An increased rate of late portal vein complications after LDLT and neoadjuvant radiotherapy for cholangiocarcinoma was even more explicit (3 of 11 patients versus 0 of 38 patients; P = 0.009). It is especially noteworthy that all living donor transplants were done with a segment of deceased donor iliac vein as an interposition graft between the donor right portal vein branch and the recipient portal vein. It has not been specified whether these deceased donor iliac vein grafts had been cryopreserved. Generally, cryopreserved venous grafts for venous reconstruction do not achieve the good results obtained with cryopreserved arterial grafts for arterial reconstruction.34, 35 In pediatric LDLT, the risk of portal vein stenoses has been reported to be as high as 27% when cryopreserved veins are used for portal conduits.36 When conduits were excluded, the incidence of late portal vein complications was reduced to 1%.

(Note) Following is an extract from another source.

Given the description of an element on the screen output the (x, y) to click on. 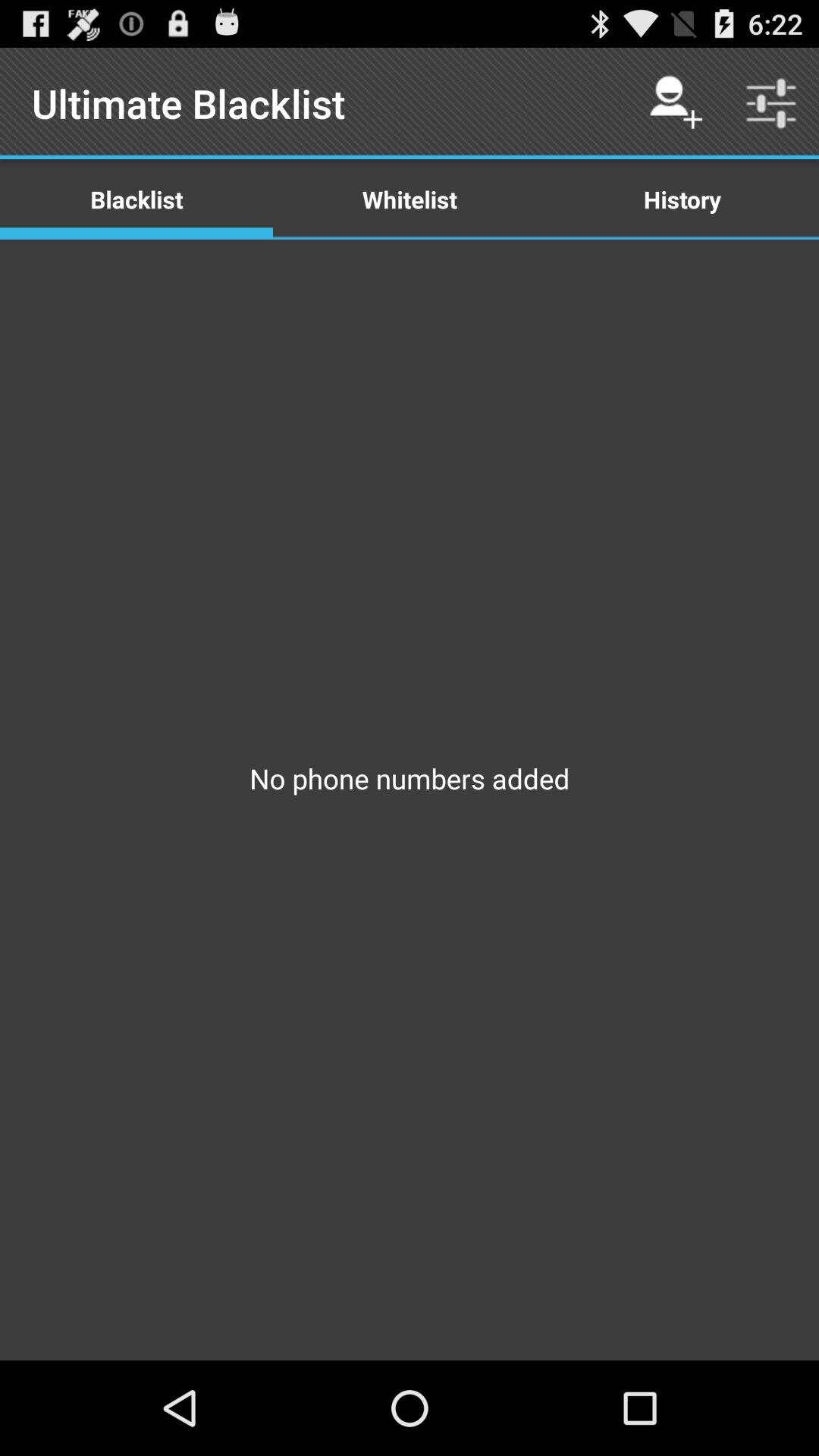
turn off the app below ultimate blacklist app (409, 199)
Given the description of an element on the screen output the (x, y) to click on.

One patient from the LDLT group (n = 11) died from recurrent cholangiocarcinoma. No patient death after LDLT was attributable to vascular complications. In contrast, 2 retransplantations were performed in patients with an early arterial stenosis and an arterial thrombosis. Because of the limited group size and the short follow-up period, no definite conclusions on the risks for graft survival after LDLT and neoadjuvant radiotherapy can be drawn as yet. New techniques and indications require a growing body of data and critical revision of different experiences, especially in the setting of living donation. LDLT still is a new treatment modality into which another innovative protocol has been introduced. For the moment, it remains an open issue whether the success story as which the Mayo Clinic protocol of neoadjuvant radiotherapy and DDLT for cholangiocarcinoma is appearing to emerge will also come true for the setting of LDLT.